大学職員が大学教育、高等教育政策について自身の視点で分析します

大学におけるスポーツと広告効果

high190です。
さて、突然ですが大学でのスポーツというと何を思い浮かべるでしょうか?私は箱根駅伝(中央大、駒沢大、順天堂大山梨学院大などなど)とかラグビー慶應、早稲田、明治などなど)なんかが頭に浮かんできます。競技によって自然と大学名が頭に浮かんできますから、それだけスポーツによる広告効果は高いということです。

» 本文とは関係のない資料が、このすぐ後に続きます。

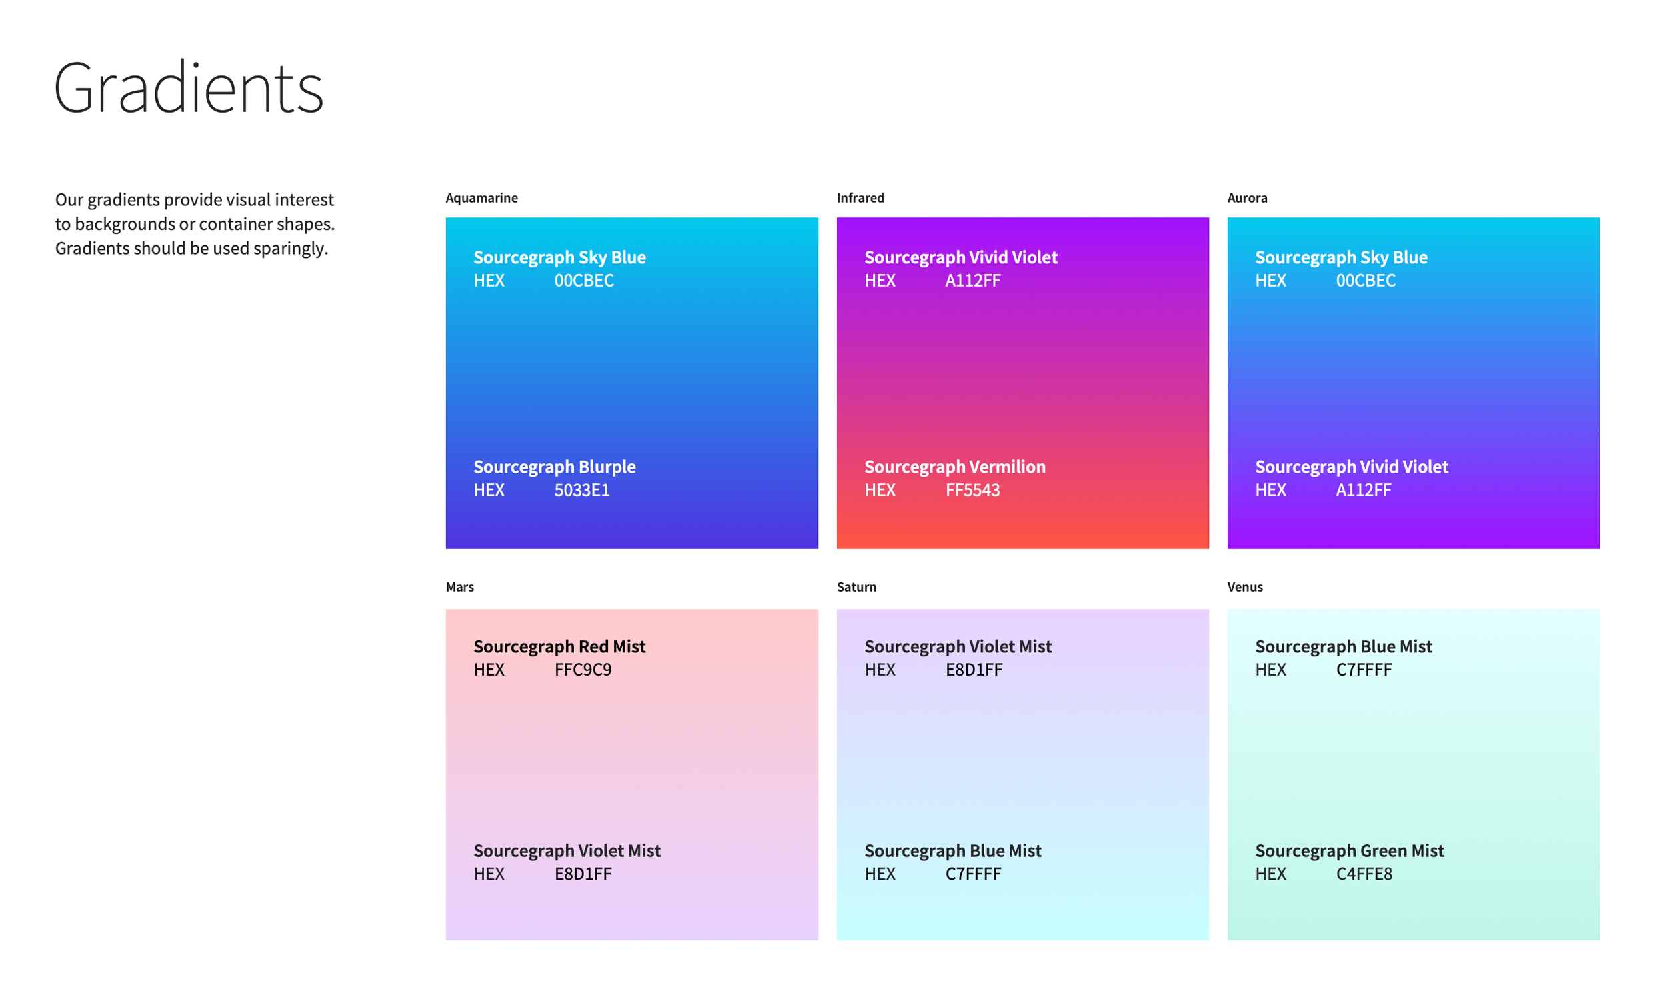Click the Aquamarine gradient swatch
This screenshot has height=987, width=1667.
(631, 373)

大学スポーツの現状について、朝日新聞のスポーツフロンティアで特集が組まれています。

(上記記事(1)より抜粋)

「ワセダのブランド力には脱帽だ。数年後には、久々に箱根で優勝するんじゃないか」
最近、首都圏の大学の駅伝関係者から、そんな嘆き節が漏れてくる。無理もない。今夏の全国高校総体の5000メートルで入賞した日本人高校生の上位3人が、そろって早大進学を希望しているという。
90年代後半に体育会が弱体化した早大はスポーツ復活を掲げ、03年にスポーツ科学部を開設した。今春は卓球の福原愛、テニスの杉田祐一というプロ選手が、筆記試験のない「トップアスリート入試」で入学した。トップクラスのスポーツ選手にとっては「狭き門」が広がり、有力選手が吸い寄せられるように集まってくる。
早大のような有名私学のスポーツ進出は、偏差値という尺度で見劣りする大学には脅威だ。学費免除、栄養費支給などの条件を出しても、人材は容易に集まらなくなる。

(上記記事(2)より抜粋)

早大がスポーツ強化に大きくかじを切ったとき、慶大体育会を担当する山崎元・常任理事は「学業がきちんとしたレベルまで達していることが前提。早稲田に追従することは許されない」と学内向けに記した。

(上記記事(3)より抜粋)

立命に追いつけ追い越せという雰囲気」。同大の水田正一スポーツ支援課長は関西の大学スポーツの構図をこう説明。そして「勝利至上主義ではない。でも、本音は勝ってほしい」と漏らした。

これらの記事を読むと各大学の思惑がよく表れていますね。特に早稲田大学はスポーツ重視の戦略に転換して以降、大学のブランド力向上に成功しているようです。

先日、某体育大学の方とお話する機会があったのですが、「早稲田が本気を出したら、うちは潰れてしまう」と非常に大きな危機感を持っていらっしゃいました。ただ、同時に「本学は体育学をメインとする大学で、教員志望の学生が多い。しっかり教育していきたい」ともおっしゃっていました。

慶應義塾大学早稲田大学の戦略に対しては、静観の構えを取っているようです。

私はこうしたスポーツ強化による大学のブランド向上戦略を見て、果たして特待生として採用した学生をどこまでしっかり勉強させることができるのか?という観点で見ています。慶應義塾大学はそのあたりが気になるのでしょうね。
実は本学でも強化スポーツを設けていまして、私は特待生業務を担当しています。しかし、結局のところ、資金的な面でのインセンティブもさることながら、大学としてどういったことで価値を創出しているか・知名度の点でどうかということの方が受験生からすると重要でしょう。

大学の広告効果向上の手段としてスポーツを利用するだけでなく、学生の帰属意識向上にもスポーツは役立ちます。大学のカラーを出す上でスポーツが非常に分かりやすいメッセージを伝えることになるのかも知れません。